In the next couple of weeks, the RDA will put out a call for new development proposals for the land, hoping to see the same fervor that prompted multiple parties to compete last year.
“With the interest that was shown on the sites we want to get the word out again that they’re open for proposals,” White said.
Pablo Properties won exclusive rights on Nov. 21 to negotiate a development agreement for the RDA land, beating out proposals from three other companies that also sought to develop the prime downtown real estate.
Even after that, White said the city has still gotten calls from developers inquiring about the land.
While Pablo is out, that doesn’t rule out a new children’s museum on Block 7, which had been part of multiple development proposals sent last fall to the city.
“We remain committed to opening a new Children’s Museum, along with a new home for the Family Resource Center and preschool with Eau Claire Area School District, on Block 7 in 2021,” Michael McHorney, executive director of the Children’s Museum of Eau Claire, wrote in a statement to the Leader-Telegram.
Following Pablo’s withdrawal, McHorney said he contacted other developers with a known interest in Block 7 to express the museum’s continued desire to relocate there from its current location, 220 S. Barstow St.
McHorney also thanked Pablo Properties for the effort the group had put into its vision for Block 7.
“This speaks volumes to the kind of transformation and impact they are looking to make in downtown Eau Claire,” he wrote.
Pablo Properties is currently working on other redevelopment projects, including conversion of the former Syverson Lutheran Home into apartments and major renovation of an old rowhouse building on Oxford Avenue into condominiums.
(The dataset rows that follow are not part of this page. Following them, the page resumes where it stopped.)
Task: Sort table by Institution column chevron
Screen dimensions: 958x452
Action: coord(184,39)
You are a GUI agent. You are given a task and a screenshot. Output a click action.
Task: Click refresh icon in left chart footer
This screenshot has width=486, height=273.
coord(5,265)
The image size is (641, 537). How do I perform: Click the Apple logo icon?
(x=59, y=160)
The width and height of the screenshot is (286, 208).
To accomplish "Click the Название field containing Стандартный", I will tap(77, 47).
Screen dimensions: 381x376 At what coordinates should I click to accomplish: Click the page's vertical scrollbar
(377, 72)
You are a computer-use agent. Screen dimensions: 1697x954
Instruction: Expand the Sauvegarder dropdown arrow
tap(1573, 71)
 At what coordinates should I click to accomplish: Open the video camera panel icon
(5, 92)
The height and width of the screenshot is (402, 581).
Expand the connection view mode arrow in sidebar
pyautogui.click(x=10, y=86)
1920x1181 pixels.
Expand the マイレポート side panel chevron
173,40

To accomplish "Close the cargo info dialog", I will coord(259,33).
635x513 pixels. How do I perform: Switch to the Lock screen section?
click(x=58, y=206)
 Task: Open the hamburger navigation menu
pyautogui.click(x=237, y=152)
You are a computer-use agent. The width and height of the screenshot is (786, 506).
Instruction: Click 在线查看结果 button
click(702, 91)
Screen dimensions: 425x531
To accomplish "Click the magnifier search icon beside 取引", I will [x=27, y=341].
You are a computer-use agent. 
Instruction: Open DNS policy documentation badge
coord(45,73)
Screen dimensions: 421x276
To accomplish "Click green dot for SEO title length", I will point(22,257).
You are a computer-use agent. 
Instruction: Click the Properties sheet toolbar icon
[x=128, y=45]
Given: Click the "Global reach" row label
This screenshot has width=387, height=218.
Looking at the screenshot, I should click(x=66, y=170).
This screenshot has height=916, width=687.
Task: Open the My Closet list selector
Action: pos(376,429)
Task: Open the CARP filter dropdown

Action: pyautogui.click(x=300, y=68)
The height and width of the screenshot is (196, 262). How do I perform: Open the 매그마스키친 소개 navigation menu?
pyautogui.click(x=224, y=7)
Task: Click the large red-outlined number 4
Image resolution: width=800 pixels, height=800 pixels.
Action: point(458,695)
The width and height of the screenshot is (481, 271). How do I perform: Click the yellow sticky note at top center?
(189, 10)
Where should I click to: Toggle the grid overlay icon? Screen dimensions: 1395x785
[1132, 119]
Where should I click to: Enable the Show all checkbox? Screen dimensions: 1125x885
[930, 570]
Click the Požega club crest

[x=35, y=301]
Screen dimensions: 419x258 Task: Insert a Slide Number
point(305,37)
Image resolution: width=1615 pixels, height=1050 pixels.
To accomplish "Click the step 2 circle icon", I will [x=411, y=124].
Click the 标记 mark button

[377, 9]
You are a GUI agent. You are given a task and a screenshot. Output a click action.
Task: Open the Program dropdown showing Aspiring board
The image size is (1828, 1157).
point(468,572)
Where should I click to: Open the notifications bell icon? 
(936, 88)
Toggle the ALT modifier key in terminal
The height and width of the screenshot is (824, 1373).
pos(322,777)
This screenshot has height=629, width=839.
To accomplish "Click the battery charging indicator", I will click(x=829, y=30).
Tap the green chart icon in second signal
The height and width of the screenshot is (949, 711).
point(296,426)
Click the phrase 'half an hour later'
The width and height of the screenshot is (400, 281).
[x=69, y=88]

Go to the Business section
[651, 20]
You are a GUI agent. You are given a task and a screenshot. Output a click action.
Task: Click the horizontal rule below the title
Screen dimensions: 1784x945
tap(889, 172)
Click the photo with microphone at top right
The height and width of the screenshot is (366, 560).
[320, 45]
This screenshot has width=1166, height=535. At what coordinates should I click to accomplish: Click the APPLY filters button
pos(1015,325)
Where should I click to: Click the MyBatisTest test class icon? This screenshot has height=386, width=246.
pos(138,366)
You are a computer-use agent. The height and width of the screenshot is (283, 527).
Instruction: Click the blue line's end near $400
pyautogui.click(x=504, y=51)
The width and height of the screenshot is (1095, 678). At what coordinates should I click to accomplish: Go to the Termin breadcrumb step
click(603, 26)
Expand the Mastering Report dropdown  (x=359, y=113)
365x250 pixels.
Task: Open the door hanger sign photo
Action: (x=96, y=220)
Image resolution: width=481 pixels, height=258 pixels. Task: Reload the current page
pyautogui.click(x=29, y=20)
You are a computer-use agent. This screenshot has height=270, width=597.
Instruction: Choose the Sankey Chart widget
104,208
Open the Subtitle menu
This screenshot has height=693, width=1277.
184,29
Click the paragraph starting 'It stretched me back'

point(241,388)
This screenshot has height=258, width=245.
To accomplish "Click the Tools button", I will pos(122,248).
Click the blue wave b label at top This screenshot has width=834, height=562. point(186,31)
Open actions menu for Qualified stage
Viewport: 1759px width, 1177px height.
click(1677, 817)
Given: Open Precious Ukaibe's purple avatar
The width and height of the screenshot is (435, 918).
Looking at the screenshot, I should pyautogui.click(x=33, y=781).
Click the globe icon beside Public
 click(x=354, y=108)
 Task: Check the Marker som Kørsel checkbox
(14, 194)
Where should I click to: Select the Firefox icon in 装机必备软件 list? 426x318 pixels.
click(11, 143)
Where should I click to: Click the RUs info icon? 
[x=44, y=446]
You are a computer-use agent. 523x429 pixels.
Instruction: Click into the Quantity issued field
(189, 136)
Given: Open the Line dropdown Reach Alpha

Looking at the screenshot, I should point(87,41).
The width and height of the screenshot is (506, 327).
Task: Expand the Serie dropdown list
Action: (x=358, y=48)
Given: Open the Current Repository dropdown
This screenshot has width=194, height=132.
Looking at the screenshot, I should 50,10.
Pablo Properties is led by Jamf co-founder Zach Halmstad and two others who were in on the ground floor at the locally created software company — Julia Johnson and Jason Wudi. The group is responsible for Jamf’s office building in the North Barstow area, thoroughly revamping an aging downtown hotel into The Lismore Hotel, creating downtown co-working space CoLab, operating multiple restaurants and coffee shops, and making a large donation to the Pablo Center at the Confluence.